TASK GOAL | Every line from the first one in the listing down to the line with "The height and width of the screenshot is (933, 1051)." should be restated word for word.

======== GIVEN DATA

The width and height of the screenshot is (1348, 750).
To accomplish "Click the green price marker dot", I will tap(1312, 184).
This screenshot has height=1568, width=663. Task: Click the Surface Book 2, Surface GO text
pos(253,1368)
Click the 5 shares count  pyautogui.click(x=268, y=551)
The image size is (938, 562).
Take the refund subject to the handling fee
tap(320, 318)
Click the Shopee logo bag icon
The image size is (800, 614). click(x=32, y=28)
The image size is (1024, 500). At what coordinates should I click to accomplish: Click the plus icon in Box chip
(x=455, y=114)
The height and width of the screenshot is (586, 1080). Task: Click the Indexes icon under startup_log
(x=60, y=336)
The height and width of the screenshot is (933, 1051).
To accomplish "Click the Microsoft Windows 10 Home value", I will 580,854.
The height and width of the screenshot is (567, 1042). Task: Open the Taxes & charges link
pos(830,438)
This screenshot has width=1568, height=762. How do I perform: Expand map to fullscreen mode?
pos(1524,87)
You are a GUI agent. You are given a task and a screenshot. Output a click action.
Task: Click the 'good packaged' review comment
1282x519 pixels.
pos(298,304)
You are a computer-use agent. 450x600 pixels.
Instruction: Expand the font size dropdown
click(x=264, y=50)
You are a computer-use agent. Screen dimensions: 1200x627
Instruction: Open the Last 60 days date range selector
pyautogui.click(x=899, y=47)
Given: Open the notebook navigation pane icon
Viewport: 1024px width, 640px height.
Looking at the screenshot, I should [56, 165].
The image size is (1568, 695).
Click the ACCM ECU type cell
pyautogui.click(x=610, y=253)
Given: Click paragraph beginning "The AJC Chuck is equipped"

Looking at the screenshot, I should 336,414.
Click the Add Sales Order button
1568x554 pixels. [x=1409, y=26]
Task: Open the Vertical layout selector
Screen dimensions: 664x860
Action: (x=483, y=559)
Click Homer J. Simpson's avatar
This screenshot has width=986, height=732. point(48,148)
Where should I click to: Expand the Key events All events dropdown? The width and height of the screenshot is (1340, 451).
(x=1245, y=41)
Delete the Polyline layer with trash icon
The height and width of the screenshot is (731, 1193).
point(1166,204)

================

THE ANSWER |
The width and height of the screenshot is (1348, 750).
To accomplish "Click the green price marker dot", I will tap(1312, 184).
This screenshot has height=1568, width=663. Task: Click the Surface Book 2, Surface GO text
pos(253,1368)
Click the 5 shares count  pyautogui.click(x=268, y=551)
The image size is (938, 562).
Take the refund subject to the handling fee
tap(320, 318)
Click the Shopee logo bag icon
The image size is (800, 614). click(x=32, y=28)
The image size is (1024, 500). At what coordinates should I click to accomplish: Click the plus icon in Box chip
(x=455, y=114)
The height and width of the screenshot is (586, 1080). Task: Click the Indexes icon under startup_log
(x=60, y=336)
The height and width of the screenshot is (933, 1051).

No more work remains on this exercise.